MYSQL 5.1.61 sorting for Central European language

2019-08-14 05:51发布

问题:

I have a problem with sorting MYSQL result..

SELECT * FROM table WHERE something ORDER BY column ASC

column is set to utf8_unicode_ci..

As a result I first get rows which have column starting with Bosnian letters and then the others after that..

šablabl
šeblabla
čeblabla
aaaa
bbaa
bbb
ccc

MYSQL version is 5.1.61

回答1:

Bgi is right. You need to use an appropriate collation. Unfortunately, MySQL doesn't have a Central European unicode collation yet. MariaDb, the MySQL fork being maintained by MySQL's creators, does.

So you can convert your text from utf8 to latin2 and then order with a Central European collating sequence. For example.

  SELECT * 
    FROM tab
ORDER BY CONVERT(text USING latin2) COLLATE latin2_croatian_ci

See this fiddle: http://sqlfiddle.com/#!2/c8dd4/1/0



回答2:

It is because the way of unicode is made. All the "normal" latin characters got back the same numerical correspondance they had in ASCII, and other characters from other cultures were added after. That means if your alphabet has other characters than the 26 regular ASCII ones, it wont appear in the correct order in Unicode.

I think you should try to change the collation on your column (maybe you'll have to change the charset also, but maybe not).

Use a Central European collation.

Good luck !!



回答3:

If that's really what you see you have found a bug: utf8_unicode_ci is supposed to consider š equivalent to s and č equivalent to c!

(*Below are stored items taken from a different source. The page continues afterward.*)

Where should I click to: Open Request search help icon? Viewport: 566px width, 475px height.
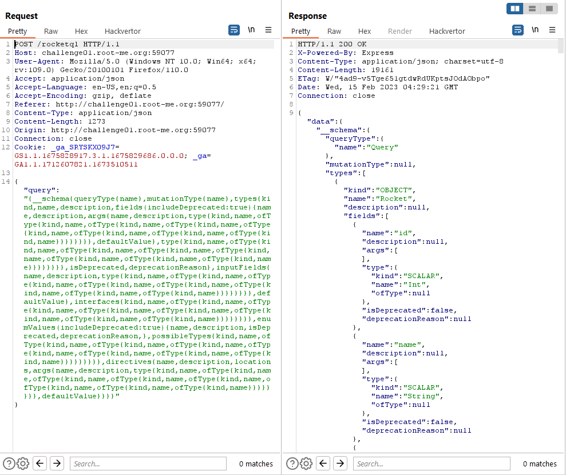[x=9, y=464]
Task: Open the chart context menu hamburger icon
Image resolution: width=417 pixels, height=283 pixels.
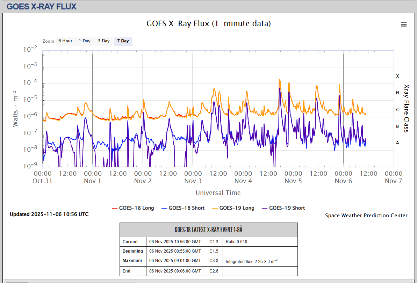Action: tap(404, 24)
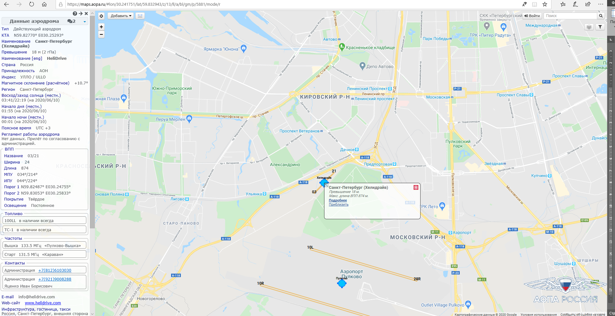Open the map layers selector icon
615x316 pixels.
click(589, 27)
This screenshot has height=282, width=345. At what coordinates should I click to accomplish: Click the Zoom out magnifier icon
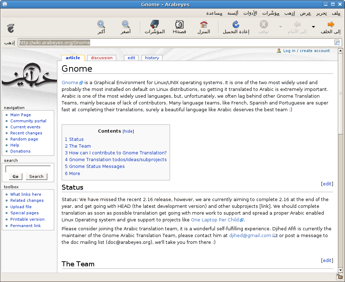[x=125, y=25]
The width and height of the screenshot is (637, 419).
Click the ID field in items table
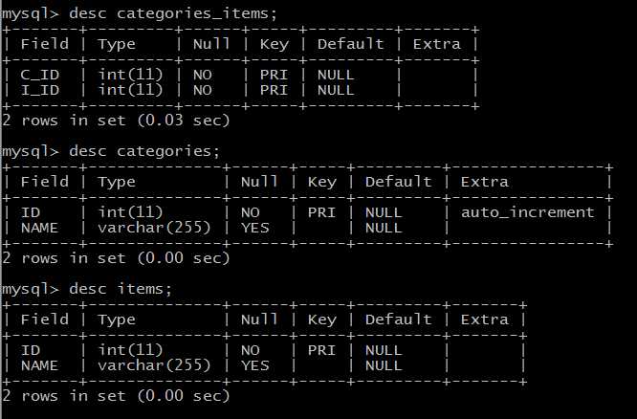coord(31,350)
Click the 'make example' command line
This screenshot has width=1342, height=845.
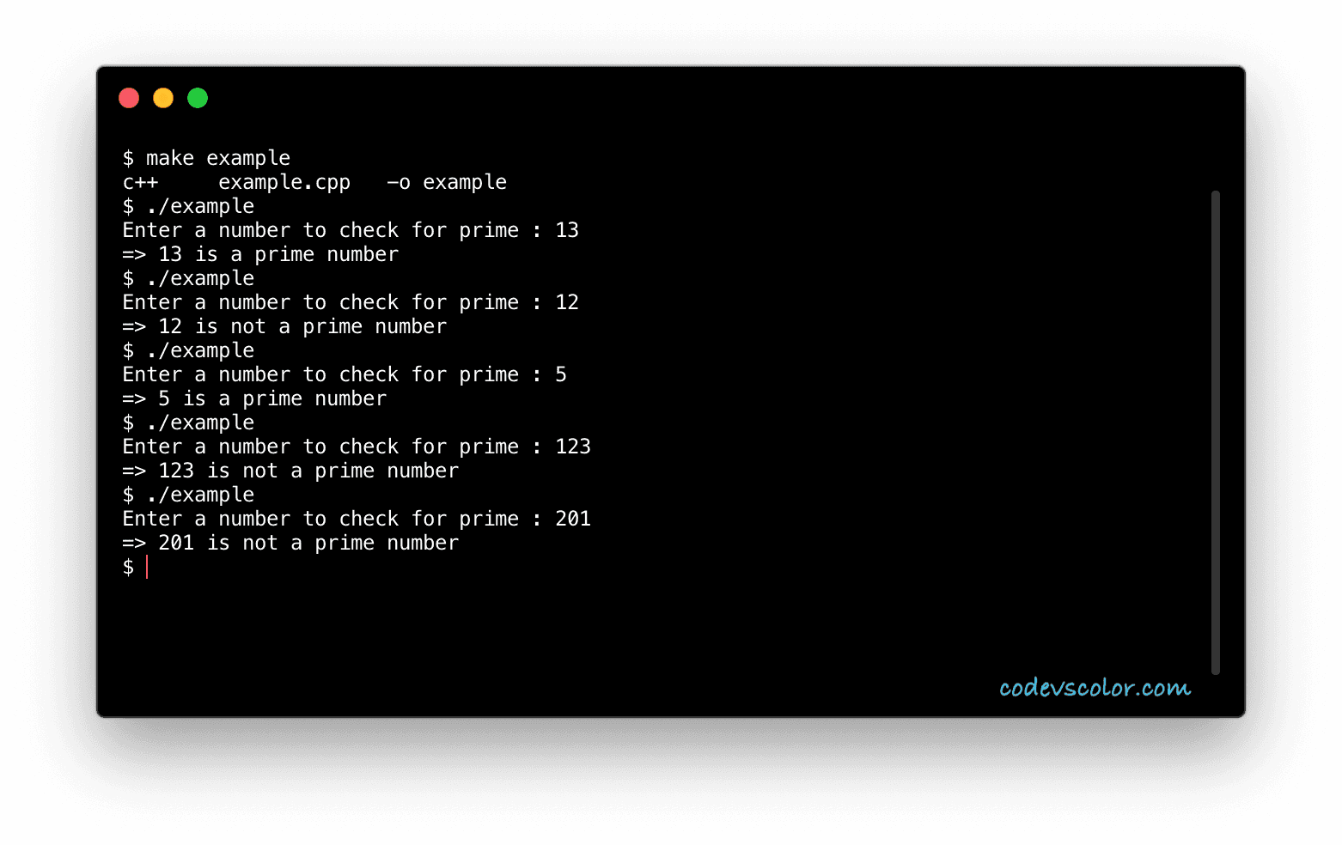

In any case it's true that MySQL does not have great support of utf8 collations for Central European languages: you get only Czech, Slovak, and Slovenian. If none of those work for you, I guess you'll have to create your own utf8 collation, or use a non-Unicode character set and use the collations available there.



回答4:

Older question and plenty of answers.

Maybe the way I deal with problems will help someone.

I use PDO. My DB is utf-8.

First - my db singleton code (relevant part of it). I set 'SET NAMES' to 'utf8' for all connections.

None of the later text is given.